Out-of-water test at La Grande Motte Multihull Boat Show
The English idiom “two’s company, three’s a crowd” seems to be particularly true on board but hoisting that blessed mainsail….or furling the genoa fast…maybe at the end of the day and after many miles….it’s really hard.
It is precisely in these circumstances that, when the boat has no electric winches, electric handles are useful. Large size and heavy weight are usually the main features of these products; however, at La Grande Motte Multihull Boat Show, I see a lightweight compact model. It is called Ewincher and I don’t resist the temptation to test it out of the water and therefore I ask for an Ewincher handle and I test it immediately, within the booth.
The first thing I notice is its really compact size.
Of course, the handle is bigger than conventional ones yet very convenient. I’ m particularly impressed by its weight that, I have to confess it, is very light. I have already tested other electric winch handles and they were all heavy. This one weights just 2.2 kg, which results into easy management.
The one thing we can recommend is to provide your cockpit with a bag of an appropriate size: you can use the standard one supplied with the handle or buy another one on the manufacturer’s website.
Ewincher is waterproof and complies with IPX6 standards, which means that, even if it cannot be immersed in the water, the handle resists pressure water sprays.
At first sight, the handle might seem to be longer than a conventional one but, when I measure it, I see that it is 250 mm long, exactly like a standard one.
I decide to test it using the load simulators available at the booth.
The handle electric mechanism is operated by a button located on the grip; so, I press the button and start to go round above the winch together with the handle, while the other visitors smile at me…
I am told that I need to hold the handle opposing my body, so I try again and things start turning… within 5 minutes, I master the mechanism and I start to have some fun.
With its different modes of operation – electric or combined ( manual + electric) – and different gears – slow (clockwise) or fast (couterclockwise) – Ewincher is your crew member that assists you in all your sailing maneuvers. In addition, it can manage speed, from 15 rpm up to 80 rpm. I try again, I embrace the handle and I discharge all my 350W power (about 80 nm): everything is surprisingly fluid and progressive.
I am told to use the second speed mode to hoist my last centimetres of halyard or a more precise adjustment while fast gear is recommended for furling the genoa. Looking back at that huge genoa slamming forward during my cruise in Croatia last year, I totally agree.

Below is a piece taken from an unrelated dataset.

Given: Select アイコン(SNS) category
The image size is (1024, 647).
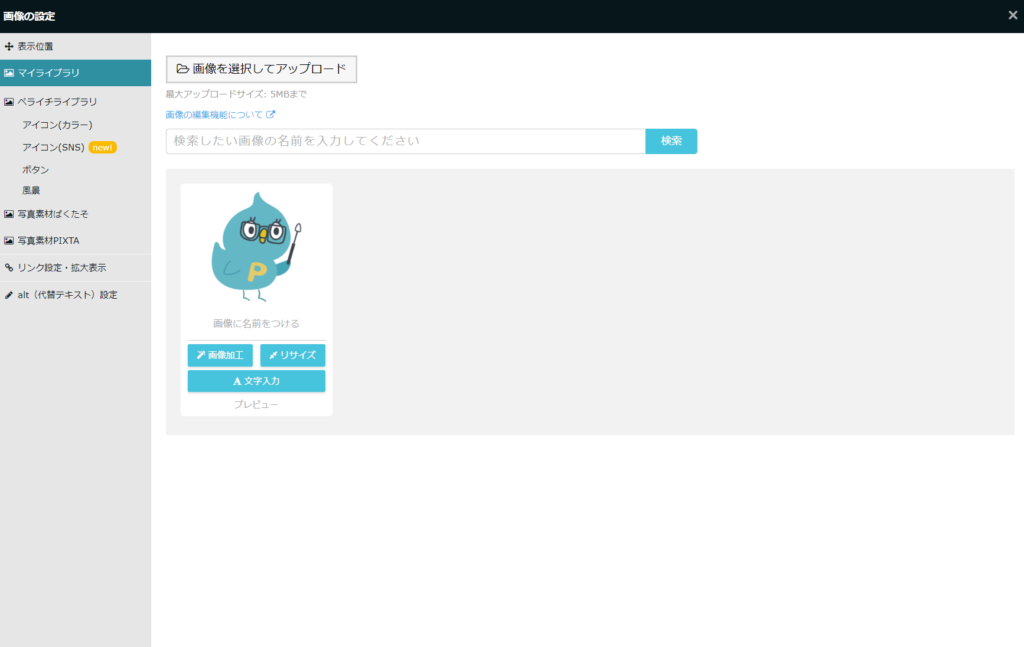Looking at the screenshot, I should [53, 147].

Meanwhile, a screen within the booth shows a man struggling with the mast lift. This electric handle is indeed a big help when you need to “hoist” a crew member to the mast head: the whole maneuver is totally safe and effortless.
After some minutes, I reach another corner of the booth for my out-of-the-water test and I read “350 kg”: that’s amazing, I think. So, in addition to the automatic mode, I test the assisted one (manual + electric): it’s great! I like it, I feel as strong as Hulk and as fast as New Zealand Team’s grinders. There is no doubt, this is my favourite mode.
Just a few steps from me, a “normal” handle “looks at me” and I decide to test it with a 350 kg load simulator (the test mast is about 2.5 m high).. I immediately perceive all the weight upon the winch and it’s really tiring.. If the mast had been higher than 10 meters, I would have successfully performed my maneuver but I would not have had the energy for another one.
After my test, the staff shows me the Ewincher App; totally free, it uses Bluetooth connection to send several data to your smartphone or tablet, including battery charge level, your strain in kg and the suitable load for your handle.
The handle features a 3,000 mAH lithium battery which takes just one hour and half to charge, using a 12V inverter or a 220V socket.
According to the manufactuer, with 20 kn of air on a 40-footer, you can: hoist your mainsail three times, enjoy 30 turns, furl the genoa 12 times and hoist the spinnaker three times. Always according to the data provided by the manufacturer, on a 37-footer, it takes 1 minute and 50 seconds for the mainsail to lift.
Compared with a conventional electric winch, Ewincher offers many advantages, starting from the price. A single electric winch generally costs at least € 3,500. Ewincher, instead, costs € 2,600 and is offered with a lithium battery. If you need more charge, you can even choose a supplementary battery, available from € 390.
Last but not least, you can purchase your kit from the manufacturer’s online shop: the kit includes the electric winch handle, one battery, a 220v changer, a 12V inverter, the handle pocket and a convenient bag.
Are the manufacturer’s promises really true?
Bruno Rabu, the manufacturer, promptly gives me the kit and tells me :” Test it! Then, tell me if we’re true!”